Babylon secured a 10-year contract in Rwanda with the government and the local health insurance system

When Babylon, a UK-based digital health group, began operations in Rwanda in 2016, there was already strong interest in the use of artificial intelligence to improve the country’s medical system.

Babylon’s telemedicine service has since registered 2m users across the African nation and handles 3,500 daily consultations. But its progress highlights the constraints and debates around new technology even as multiple providers expand the use of digital healthcare around the world.

While digital tools can potentially support more people affordably and efficiently in stretched healthcare systems, critics have raised concerns about unequal access and say that claims about digital tools such as AI can be overhyped and unproven.
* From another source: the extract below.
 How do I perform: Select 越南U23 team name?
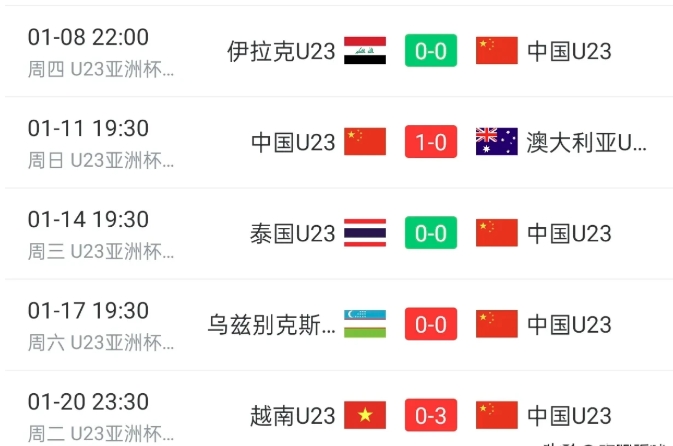tap(292, 415)
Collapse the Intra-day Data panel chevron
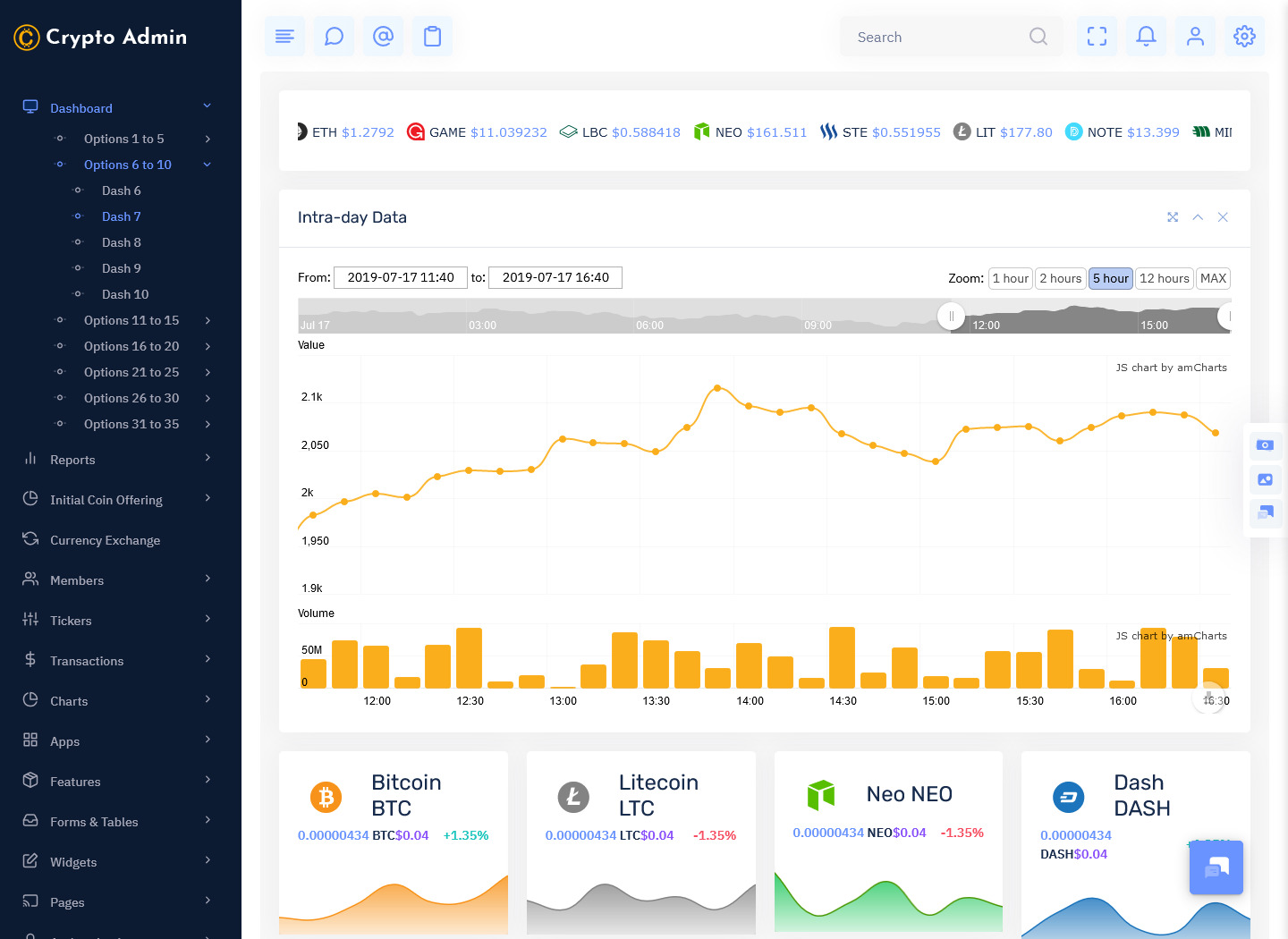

Millions of patients in industrialised nations already use online medical services and apps, and companies are looking further afield for growth. Babylon is scaling up its operations in Africa, Asia and Latin America, while rival Ada Health, headquartered in Germany, is expanding in Tanzania.

Ali Parsa, Babylon founder

“These countries have an opportunity to leapfrog and not make the same mistakes of our [health] systems created over a couple of centuries,” says Ali Parsa, Babylon’s founder, referring to the ability to target prevention rather than costly treatments. “They can focus on keeping their people healthy, rather than investing in sickness.”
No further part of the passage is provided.